Tuesday, June 2, 2009

Rise of a Dhrystone terminator?


The Dhrystone benchmark is a single number benchmark score that was originally developed by Reinhold Weicker in 1984. After 25 years, it is still reported as a measure of a processor’s integer (no floating-point) performance. The types of functions in the benchmark code are simple integer arithmetic, string operations, logic decisions, and memory accesses. The processor hardware, memory architecture, wait states, integer data types, as well as the software design, compiler and linker optimizing options affect the benchmark score.

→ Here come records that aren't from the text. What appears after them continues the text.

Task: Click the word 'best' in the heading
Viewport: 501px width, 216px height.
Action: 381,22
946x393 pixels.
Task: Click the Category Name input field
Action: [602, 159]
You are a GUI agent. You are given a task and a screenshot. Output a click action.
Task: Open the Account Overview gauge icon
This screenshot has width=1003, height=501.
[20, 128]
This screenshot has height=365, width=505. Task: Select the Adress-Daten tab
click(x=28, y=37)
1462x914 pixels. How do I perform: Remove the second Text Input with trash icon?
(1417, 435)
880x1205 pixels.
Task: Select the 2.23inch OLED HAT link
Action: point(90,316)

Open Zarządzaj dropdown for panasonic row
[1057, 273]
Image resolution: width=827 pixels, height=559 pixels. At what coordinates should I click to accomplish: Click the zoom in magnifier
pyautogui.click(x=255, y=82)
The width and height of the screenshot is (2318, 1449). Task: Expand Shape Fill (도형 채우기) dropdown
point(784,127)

The Dhrystone benchmark is small, free, and easily ported to new processor designs; however, it is not without shortcomings. It is a synthetic benchmark in that the functions included in the code are based on exercising what the core is capable of performing rather than based on the representative types and frequencies of these functions for a specific class of application. The benchmark is susceptible to compiler optimizations that can make it difficult to compare test results when compiler options or flags are not disclosed as part of the benchmark score. The benchmark code includes significant amount of library calls which also affect how to compare different test results when different libraries, which are not part of the benchmark, are used.

EEMBC has released a new core-level benchmark, CoreMark, as a replacement for the Dhrystone benchmark. Like the Dhrystone benchmark, CoreMark distills core-level performance of a processor to a single number that represents how many iterations of the benchmark code the processor can perform per second. CoreMark focuses on exercising a processor’s basic pipeline structure, basic read/write operations, integer operations, and control operations. The CoreMark workload consists of matrix manipulation that can exercise serial and parallel MAC and math operations, linked-list manipulation to exercise the use of pointers, state machine operation to exercise data dependent branches in the pipeline, and a CRC (Cyclic Redundancy Check) function. CoreMark does not use any library calls from within the timed portion of the benchmark, and it invokes a set of execution and reporting guidelines to avoid ambiguities when comparing benchmark scores for different processors.

CoreMark is intended to provide a starting point for analyzing a processor’s performance. A full measure of a processor’s performance should include the other system level components within a specific runtime context. The CoreMark benchmark code is free, and EEMBC offers application benchmarks, licensable for a fee, for when you need to expand your consideration to include the system level performance in a specific runtime context.